Word for word, please copy the line containing "Click the bold Domain field label" and all lines after it in the entries below, and only those, leaving every picture out.

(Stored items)
----

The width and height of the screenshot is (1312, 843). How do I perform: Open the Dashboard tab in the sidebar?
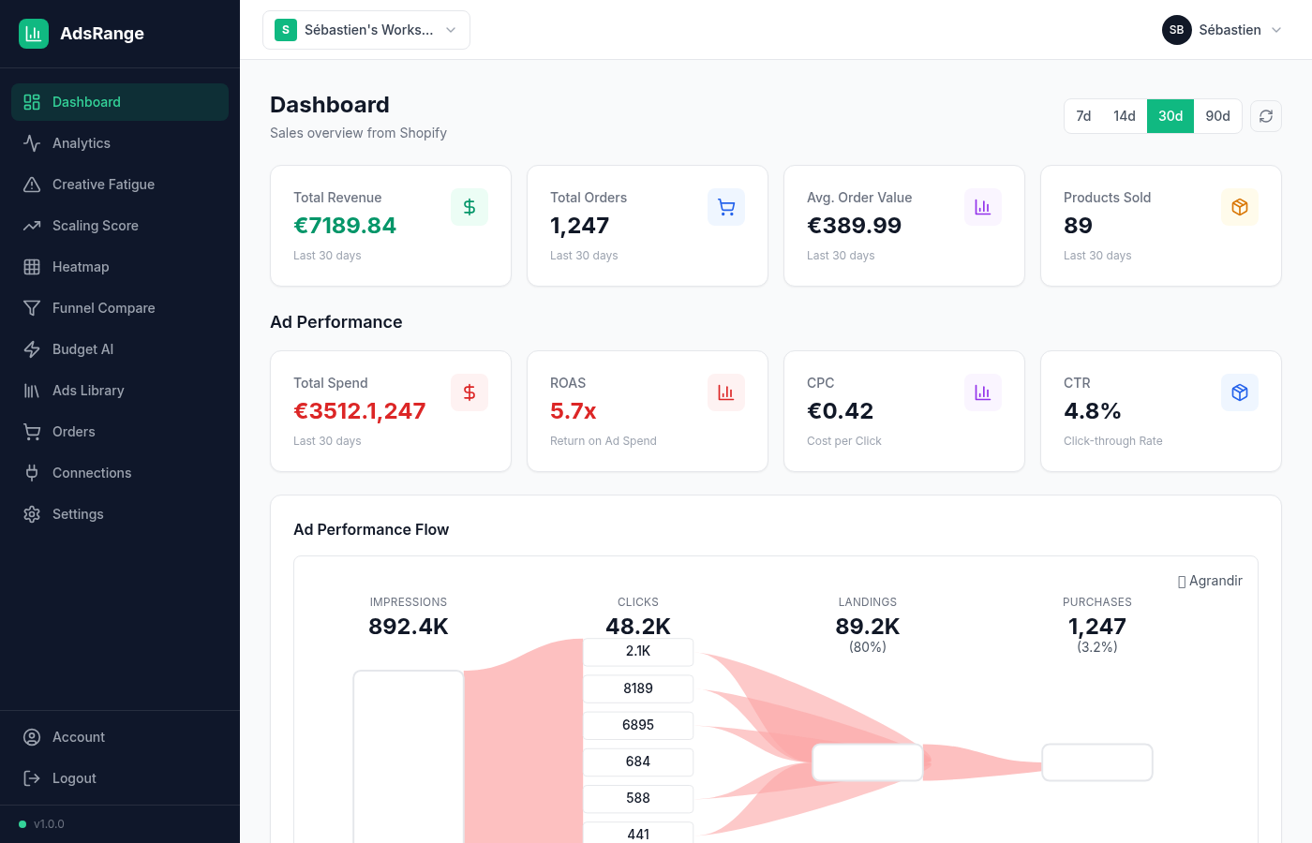[x=86, y=101]
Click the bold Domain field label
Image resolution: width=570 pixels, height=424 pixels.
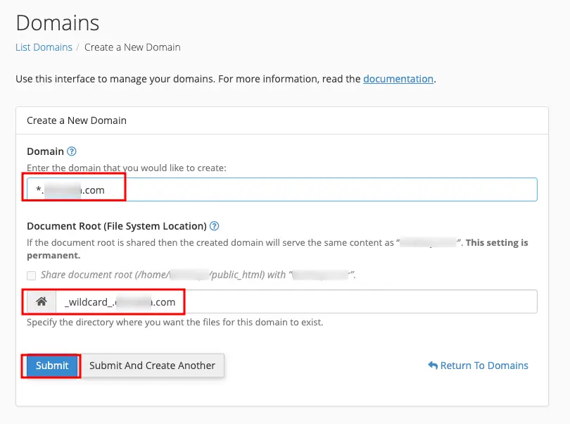pyautogui.click(x=45, y=151)
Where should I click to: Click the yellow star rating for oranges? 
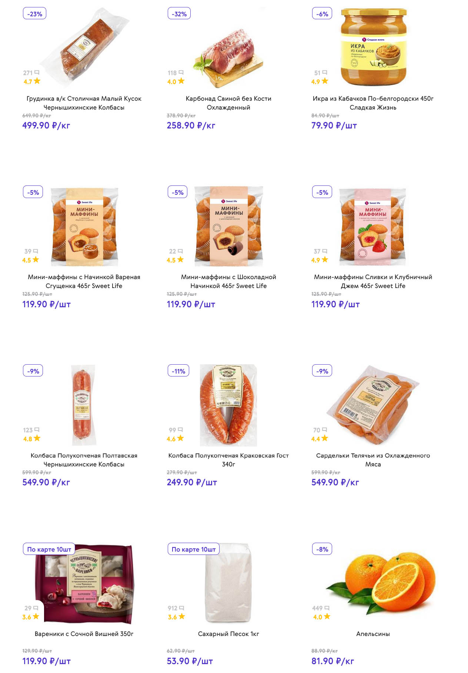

----

- SOLUTION TO THE PROBLEM -
Click the bold Domain field label
Image resolution: width=570 pixels, height=424 pixels.
pyautogui.click(x=45, y=151)
Where should I click to: Click the yellow star rating for oranges? 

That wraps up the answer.